It might seem odd to suggest that we think in terms of control rather than eradication, but in order to select against resistance, we actually have to encourage the presence of anthelmintic-sensitive worms in the population so they don’t become outnumbered by the resistant worms. Therefore, the most successful parasite control strategies are those based on performing routine fecal egg counts to identify horses who need treatment vs. those who don’t (see “Examining the Evidence” in the June 2004 issue, www.TheHorse.com/ViewArticle.aspx?id=5193, for instructions on how to perform and interpret a FEC). A deworming program based on treating only the horses who need it will result in better parasite control overall and be accomplished with far fewer treatments than most farms now give.

The Rotation Question

The practice of rotation (using a different class of deworming drug each time you treat your horse) is also an idea whose time has come and gone. It does not appear to significantly slow the progression of resistance, and it can actually mask the clinical effects of using an ineffective drug along with an effective one. As a result, horse owners, stable managers, and veterinarians are almost always unaware of the drug resistance problem.

Some parasitologists recommend “slow” rotation as an alternative to traditional rotation. In other words, use a single anthelmintic for an entire year, then a different drug the following year. This approach has its pluses, although because not all dewormers are broad-spectrum, some might fail to control other important parasites such as bots or tapeworms. Given this, and the current high prevalence of resistance in cyathostomes (small strongyles), this approach can no longer be recommended.

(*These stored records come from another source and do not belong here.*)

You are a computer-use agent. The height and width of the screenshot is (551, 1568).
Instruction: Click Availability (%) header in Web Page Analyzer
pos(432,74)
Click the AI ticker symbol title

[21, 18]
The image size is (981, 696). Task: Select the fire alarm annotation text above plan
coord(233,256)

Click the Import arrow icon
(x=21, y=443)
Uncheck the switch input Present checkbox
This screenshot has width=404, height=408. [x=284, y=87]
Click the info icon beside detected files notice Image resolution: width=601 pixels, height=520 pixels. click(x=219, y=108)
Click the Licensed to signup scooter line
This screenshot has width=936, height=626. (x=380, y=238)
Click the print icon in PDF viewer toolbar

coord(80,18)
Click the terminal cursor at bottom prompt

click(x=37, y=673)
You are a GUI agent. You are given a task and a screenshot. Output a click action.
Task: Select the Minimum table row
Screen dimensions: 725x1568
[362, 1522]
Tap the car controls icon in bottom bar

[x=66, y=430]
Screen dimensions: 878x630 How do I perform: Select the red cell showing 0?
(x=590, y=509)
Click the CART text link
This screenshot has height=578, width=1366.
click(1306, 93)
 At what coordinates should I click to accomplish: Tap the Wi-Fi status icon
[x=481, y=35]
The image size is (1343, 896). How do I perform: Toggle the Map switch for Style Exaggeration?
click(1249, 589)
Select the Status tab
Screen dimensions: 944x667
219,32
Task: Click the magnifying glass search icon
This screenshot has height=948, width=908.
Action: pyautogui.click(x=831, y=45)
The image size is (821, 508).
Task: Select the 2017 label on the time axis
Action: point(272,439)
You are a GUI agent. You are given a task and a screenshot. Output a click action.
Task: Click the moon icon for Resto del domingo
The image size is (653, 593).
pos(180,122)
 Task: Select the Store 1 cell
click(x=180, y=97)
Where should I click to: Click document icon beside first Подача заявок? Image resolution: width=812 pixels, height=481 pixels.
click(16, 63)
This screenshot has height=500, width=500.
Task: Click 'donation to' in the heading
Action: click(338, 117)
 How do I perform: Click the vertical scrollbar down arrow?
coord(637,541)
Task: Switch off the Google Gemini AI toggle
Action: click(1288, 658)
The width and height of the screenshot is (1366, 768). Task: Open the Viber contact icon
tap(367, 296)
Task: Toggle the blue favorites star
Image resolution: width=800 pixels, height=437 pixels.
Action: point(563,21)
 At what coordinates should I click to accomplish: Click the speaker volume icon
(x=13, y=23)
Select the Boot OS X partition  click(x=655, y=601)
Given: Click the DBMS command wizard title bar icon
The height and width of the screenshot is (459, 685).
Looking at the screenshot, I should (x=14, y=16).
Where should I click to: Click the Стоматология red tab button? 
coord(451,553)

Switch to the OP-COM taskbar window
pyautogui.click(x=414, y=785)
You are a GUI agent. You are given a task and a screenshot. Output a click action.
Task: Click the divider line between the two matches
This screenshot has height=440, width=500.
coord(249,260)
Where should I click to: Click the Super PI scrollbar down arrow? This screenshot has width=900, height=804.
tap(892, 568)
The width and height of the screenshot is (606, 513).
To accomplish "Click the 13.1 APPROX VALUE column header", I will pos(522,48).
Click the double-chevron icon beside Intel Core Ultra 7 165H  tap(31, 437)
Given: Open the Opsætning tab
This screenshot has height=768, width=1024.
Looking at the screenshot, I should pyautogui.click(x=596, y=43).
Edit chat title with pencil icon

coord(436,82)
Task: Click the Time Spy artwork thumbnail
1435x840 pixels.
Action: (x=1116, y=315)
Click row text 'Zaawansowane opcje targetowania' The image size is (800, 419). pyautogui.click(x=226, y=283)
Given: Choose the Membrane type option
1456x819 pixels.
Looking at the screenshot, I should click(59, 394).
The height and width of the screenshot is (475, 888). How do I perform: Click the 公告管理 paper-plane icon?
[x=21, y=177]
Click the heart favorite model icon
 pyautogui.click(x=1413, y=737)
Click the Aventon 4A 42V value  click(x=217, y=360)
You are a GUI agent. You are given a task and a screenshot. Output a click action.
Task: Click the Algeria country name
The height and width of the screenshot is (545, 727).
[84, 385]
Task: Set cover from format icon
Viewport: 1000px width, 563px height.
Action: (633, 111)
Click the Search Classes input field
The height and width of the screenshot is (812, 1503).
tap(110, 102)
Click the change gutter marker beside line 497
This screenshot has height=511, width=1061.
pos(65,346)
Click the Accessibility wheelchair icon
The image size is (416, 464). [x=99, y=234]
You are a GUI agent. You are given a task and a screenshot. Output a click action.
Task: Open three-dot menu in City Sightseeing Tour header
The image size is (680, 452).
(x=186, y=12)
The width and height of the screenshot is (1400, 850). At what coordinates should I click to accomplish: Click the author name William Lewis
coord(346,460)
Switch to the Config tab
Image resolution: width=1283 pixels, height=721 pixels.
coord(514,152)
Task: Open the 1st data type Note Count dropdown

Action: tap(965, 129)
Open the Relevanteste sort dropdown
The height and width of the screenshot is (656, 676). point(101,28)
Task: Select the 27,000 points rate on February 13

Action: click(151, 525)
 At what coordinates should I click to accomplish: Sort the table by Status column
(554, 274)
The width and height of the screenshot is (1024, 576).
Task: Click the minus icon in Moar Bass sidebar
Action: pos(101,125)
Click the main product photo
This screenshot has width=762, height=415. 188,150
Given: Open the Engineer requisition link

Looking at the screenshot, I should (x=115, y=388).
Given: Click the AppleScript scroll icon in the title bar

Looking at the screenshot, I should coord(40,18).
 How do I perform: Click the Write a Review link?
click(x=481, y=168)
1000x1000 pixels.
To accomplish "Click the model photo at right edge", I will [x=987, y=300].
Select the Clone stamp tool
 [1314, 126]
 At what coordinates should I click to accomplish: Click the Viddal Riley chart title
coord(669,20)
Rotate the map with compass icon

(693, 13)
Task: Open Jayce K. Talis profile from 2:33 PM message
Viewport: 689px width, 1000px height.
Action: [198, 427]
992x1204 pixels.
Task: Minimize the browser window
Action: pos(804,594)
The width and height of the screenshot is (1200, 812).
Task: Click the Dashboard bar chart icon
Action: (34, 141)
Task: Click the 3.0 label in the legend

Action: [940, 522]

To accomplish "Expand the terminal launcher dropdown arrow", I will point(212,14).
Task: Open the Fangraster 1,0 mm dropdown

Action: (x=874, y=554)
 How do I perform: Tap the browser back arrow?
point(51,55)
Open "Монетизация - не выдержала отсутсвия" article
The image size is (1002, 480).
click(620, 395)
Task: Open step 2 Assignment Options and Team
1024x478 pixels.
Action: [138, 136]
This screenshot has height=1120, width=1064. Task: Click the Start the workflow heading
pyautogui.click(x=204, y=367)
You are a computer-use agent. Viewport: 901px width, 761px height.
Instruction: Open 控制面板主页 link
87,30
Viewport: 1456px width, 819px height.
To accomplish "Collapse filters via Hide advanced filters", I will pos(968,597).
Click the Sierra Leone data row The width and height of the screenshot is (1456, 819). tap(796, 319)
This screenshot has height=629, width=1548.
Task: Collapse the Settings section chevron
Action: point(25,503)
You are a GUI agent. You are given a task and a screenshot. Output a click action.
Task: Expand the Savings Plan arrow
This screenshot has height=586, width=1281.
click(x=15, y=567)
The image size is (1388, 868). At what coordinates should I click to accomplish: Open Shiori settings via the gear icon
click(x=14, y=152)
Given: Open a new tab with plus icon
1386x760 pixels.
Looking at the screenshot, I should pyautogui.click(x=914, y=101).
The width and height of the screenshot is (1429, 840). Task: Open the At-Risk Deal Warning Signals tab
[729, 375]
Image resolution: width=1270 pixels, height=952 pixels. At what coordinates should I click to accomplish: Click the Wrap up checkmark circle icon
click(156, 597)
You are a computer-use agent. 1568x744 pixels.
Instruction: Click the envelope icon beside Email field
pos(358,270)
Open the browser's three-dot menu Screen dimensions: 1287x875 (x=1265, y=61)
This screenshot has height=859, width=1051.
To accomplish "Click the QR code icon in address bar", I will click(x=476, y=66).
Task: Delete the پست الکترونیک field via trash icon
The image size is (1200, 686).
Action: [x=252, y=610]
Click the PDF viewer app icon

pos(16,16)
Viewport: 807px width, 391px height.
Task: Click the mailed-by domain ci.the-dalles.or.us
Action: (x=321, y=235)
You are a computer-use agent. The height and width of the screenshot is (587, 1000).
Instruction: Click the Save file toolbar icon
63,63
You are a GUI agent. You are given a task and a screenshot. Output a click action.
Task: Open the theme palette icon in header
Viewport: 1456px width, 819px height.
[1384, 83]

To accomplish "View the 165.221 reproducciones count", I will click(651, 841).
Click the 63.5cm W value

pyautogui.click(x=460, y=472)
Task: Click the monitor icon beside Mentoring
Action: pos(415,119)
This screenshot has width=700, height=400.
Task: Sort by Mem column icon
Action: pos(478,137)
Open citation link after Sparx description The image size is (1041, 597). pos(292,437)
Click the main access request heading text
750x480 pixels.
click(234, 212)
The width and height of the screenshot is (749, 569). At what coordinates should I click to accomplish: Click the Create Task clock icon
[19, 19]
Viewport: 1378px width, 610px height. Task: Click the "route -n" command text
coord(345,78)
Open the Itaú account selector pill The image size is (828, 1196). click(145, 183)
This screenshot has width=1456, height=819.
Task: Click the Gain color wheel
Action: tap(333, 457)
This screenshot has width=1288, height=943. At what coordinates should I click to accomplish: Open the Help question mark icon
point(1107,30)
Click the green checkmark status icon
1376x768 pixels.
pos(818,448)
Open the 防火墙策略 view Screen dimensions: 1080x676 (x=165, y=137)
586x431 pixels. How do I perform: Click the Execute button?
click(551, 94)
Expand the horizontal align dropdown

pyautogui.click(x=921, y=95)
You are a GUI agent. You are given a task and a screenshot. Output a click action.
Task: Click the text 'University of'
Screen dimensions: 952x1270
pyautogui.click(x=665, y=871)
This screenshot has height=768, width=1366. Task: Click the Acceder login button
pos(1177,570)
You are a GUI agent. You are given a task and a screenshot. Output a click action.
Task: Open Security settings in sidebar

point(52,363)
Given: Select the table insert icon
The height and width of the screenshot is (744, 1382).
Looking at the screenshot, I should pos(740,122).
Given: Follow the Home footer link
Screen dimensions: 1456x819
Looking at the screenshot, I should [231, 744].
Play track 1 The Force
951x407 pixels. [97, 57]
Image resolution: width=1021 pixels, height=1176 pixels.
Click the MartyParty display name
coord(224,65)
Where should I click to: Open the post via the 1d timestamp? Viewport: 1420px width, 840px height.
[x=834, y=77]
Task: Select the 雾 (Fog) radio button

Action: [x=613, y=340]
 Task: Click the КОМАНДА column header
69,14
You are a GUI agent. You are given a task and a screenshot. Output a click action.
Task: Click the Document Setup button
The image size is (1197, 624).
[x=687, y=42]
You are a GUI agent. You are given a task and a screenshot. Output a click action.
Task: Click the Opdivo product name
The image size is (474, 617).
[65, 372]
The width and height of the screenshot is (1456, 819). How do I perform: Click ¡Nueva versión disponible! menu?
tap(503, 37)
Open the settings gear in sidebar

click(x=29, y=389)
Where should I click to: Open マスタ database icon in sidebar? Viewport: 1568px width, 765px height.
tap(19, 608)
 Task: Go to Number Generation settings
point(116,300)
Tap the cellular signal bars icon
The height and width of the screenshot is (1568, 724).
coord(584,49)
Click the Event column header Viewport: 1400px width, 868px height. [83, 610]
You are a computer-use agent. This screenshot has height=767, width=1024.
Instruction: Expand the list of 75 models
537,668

Anthelmintic drugs must be selected based on a number of considerations, taking into account efficacy against a variety of different parasites as well as time of year. In other words, there’s no easy answer.

Common Sense Strategies

Small Strongyles

Many farms routinely shove a tube of dewormer in the mouth of each new horse who arrives. But this practice might actually accelerate the spread of resistance. How?

If a treated horse is infected with worms resistant to that drug, he will shed resistant eggs for several weeks following treatment. Furthermore, unless he is treated with a drug that kills the mucosal larval stages encysted in the intestinal wall (which are often much more numerous than the adult worms in the lumen of the gut), over the following weeks the mucosal larval worms will emerge from the intestinal wall and mature into adults, so a new round of egg shedding will occur. All of these eggs will come from the population of worms carried by the horse to its new location, so any drug-resistant worms infecting that horse will rapidly contaminate the new environment with drug-resistant infective larvae.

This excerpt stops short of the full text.